Résolution CM/ResDH(2026)31
Exécution des arrêts de la Cour européenne des droits de l’homme
Quatre affaires contre Hongrie
(adoptée par le Comité des Ministres le 11 mars 2026,
lors de la 1553e réunion des Délégués des Ministres)
Requête no
Affaire
Arrêt du
Définitif le
75260/17
CSÚCS
15/04/2021
15/04/2021
7329/16
MATA
07/07/2022
07/07/2022
48444/18
R.B.
19/01/2023
19/01/2023
40246/19
LÓZAY
15/02/2024
15/02/2024
Le Comité des Ministres, en vertu de l’article 46, paragraphe 2, de la Convention de sauvegarde des droits de l’homme et des libertés fondamentales, qui prévoit que le Comité surveille l’exécution des arrêts définitifs de la Cour européenne des droits de l’homme (ci-après nommées « la Convention » et « la Cour ») ;
Vu les arrêts définitifs transmis par la Cour au Comité dans ces affaires et les violations constatées en raison des mauvais traitements infligés aux requérants par les agents des forces de l’ordre et de l’absence d’enquêtes efficaces à cet égard ;
Rappelant l’obligation de l’État défendeur, en vertu de l’article 46, paragraphe 1, de la Convention, de se conformer aux arrêts définitifs dans les litiges auxquels il est partie et que cette obligation implique, outre le paiement de la satisfaction équitable octroyée par la Cour, l’adoption par les autorités de l’État défendeur, si nécessaire :
- de mesures individuelles pour mettre fin aux violations constatées et en effacer les conséquences, dans la mesure du possible par restitutio in integrum ; et
- de mesures générales permettant de prévenir des violations semblables ;
Ayant invité le gouvernement de l’État défendeur à informer le Comité des mesures prises pour se conformer à l’obligation susmentionnée ;
Ayant examiné le plan d’action fourni par le gouvernement indiquant les mesures individuelles adoptées afin d’exécuter les arrêts, y compris les informations fournies en ce qui concerne le paiement de la satisfaction équitable octroyée par la Cour (voir document DH-DD(2026)11) ;
Constatant avec profond regret qu’aucune autre mesure individuelle ne peut être prise dans ces affaires étant donné que le délai de prescription pour les infractions en question a expiré ;
Rappelant que la question des mesures générales requises en réponse aux défaillances constatées par la Cour dans ces arrêts continue d’être examinée dans le cadre du groupe d’affaires Gubacsi c.
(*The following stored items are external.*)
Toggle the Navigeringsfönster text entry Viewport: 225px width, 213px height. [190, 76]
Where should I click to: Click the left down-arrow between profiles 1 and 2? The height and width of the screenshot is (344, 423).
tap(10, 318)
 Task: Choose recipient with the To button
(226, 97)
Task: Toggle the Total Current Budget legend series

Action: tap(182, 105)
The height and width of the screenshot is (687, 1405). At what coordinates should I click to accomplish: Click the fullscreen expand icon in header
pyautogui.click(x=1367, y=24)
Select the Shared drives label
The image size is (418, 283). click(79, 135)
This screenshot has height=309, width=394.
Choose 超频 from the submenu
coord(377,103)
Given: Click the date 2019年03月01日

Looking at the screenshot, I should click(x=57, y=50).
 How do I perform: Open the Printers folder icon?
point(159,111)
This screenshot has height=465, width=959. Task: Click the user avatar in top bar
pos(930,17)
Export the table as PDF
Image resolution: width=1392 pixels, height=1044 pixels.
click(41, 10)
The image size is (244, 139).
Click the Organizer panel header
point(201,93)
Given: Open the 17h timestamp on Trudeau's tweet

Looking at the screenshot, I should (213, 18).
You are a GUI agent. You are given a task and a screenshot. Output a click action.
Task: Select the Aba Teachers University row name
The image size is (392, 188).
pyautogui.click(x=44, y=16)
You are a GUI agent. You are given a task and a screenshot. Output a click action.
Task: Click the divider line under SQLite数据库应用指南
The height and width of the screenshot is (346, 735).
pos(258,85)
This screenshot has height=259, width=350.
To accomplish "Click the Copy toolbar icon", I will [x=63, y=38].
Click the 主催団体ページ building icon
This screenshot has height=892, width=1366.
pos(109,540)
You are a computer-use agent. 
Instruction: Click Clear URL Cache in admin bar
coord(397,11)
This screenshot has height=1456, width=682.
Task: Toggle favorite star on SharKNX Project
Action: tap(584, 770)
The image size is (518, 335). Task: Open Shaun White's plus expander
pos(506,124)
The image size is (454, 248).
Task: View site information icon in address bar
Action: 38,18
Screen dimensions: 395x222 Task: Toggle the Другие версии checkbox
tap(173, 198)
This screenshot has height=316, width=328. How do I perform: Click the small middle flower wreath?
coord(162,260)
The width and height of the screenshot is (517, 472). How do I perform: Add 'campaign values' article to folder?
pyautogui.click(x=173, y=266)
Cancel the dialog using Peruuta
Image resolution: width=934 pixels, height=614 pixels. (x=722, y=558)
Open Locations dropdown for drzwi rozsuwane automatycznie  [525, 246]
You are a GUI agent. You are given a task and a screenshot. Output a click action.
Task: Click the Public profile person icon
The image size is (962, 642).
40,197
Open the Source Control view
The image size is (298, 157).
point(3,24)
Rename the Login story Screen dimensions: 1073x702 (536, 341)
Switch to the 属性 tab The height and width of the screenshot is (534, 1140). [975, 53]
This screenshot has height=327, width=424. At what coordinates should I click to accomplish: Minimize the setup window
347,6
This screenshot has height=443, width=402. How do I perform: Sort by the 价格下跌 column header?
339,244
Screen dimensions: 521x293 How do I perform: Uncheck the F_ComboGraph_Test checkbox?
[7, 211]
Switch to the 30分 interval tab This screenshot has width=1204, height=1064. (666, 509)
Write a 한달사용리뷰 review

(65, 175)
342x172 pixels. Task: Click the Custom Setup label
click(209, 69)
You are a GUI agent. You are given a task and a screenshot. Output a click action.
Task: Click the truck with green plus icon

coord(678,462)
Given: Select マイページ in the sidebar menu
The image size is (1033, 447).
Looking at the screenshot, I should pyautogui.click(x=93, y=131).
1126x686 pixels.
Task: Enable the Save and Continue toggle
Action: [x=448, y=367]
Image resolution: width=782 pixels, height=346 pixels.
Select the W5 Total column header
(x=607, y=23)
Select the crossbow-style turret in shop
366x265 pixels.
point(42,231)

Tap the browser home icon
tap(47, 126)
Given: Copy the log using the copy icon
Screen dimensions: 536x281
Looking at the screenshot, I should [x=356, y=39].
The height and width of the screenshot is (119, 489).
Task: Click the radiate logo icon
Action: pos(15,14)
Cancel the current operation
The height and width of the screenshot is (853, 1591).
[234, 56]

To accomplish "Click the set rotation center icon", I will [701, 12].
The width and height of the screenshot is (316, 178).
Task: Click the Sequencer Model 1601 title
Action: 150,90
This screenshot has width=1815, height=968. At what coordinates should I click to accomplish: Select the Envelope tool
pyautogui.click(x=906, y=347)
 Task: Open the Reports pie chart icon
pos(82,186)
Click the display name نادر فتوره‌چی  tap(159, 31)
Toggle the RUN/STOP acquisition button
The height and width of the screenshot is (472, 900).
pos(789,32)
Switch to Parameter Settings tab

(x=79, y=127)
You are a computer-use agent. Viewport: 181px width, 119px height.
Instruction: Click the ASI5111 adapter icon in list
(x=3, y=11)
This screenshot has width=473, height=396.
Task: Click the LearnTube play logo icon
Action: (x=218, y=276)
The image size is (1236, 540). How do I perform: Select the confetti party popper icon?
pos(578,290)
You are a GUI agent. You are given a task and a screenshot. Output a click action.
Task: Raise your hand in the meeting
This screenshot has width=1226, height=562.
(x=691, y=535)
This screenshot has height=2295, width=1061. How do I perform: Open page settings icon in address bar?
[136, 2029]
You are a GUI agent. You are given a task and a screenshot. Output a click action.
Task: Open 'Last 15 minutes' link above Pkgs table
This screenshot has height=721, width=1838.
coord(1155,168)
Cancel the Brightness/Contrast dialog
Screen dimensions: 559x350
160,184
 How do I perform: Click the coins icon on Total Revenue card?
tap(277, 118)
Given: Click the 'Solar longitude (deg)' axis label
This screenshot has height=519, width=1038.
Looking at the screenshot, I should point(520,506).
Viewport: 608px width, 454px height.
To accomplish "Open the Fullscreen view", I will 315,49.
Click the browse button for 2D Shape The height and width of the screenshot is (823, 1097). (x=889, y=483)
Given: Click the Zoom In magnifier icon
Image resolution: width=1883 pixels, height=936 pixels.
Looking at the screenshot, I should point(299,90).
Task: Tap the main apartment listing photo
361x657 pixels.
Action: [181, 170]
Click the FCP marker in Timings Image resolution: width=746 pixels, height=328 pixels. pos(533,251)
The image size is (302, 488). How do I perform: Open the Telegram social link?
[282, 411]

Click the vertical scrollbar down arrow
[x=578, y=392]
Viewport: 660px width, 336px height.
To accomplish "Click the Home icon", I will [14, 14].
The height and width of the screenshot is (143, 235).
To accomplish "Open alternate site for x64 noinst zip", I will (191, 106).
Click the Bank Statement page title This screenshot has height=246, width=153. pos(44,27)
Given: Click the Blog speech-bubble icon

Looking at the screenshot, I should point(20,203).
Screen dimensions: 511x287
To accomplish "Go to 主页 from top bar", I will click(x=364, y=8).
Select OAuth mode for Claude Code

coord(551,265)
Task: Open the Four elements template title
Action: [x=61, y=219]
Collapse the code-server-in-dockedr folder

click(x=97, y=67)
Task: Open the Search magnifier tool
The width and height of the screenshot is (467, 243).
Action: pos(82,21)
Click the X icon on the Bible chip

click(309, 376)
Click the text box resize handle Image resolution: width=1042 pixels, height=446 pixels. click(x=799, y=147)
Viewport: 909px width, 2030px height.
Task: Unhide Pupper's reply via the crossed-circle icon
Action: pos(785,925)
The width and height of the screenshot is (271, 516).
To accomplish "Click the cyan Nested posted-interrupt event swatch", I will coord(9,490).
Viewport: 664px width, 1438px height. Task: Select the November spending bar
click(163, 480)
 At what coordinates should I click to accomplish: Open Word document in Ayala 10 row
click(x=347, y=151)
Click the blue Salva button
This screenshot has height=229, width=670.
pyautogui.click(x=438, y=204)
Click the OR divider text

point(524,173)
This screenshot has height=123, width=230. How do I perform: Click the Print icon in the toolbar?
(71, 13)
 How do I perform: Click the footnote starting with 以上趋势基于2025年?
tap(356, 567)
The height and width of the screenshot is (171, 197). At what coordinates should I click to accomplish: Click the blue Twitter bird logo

Hongrie, également à la lumière des constats de la Cour ces affaires, et que la clôture de ces affaires ne préjuge en rien de l’évaluation par le Comité des mesures générales portant sur le problème des mauvais traitements infligés par les agents des forces de l’ordre et absence d’enquêtes efficaces à cet égard ;
DÉCLARE qu’il a rempli ses fonctions en vertu de l’article 46, paragraphe 2, de la Convention dans ces affaires ;
CONCLUT avec profond regret qu’aucune autre mesure individuelle n’est possible dans ces affaires ;
DÉCIDE de poursuivre l’examen de l’adoption des mesures générales nécessaires dans le groupe d’affaires Gubacsi c. Hongrie ;
DÉCIDE de clore l’examen de ces affaires.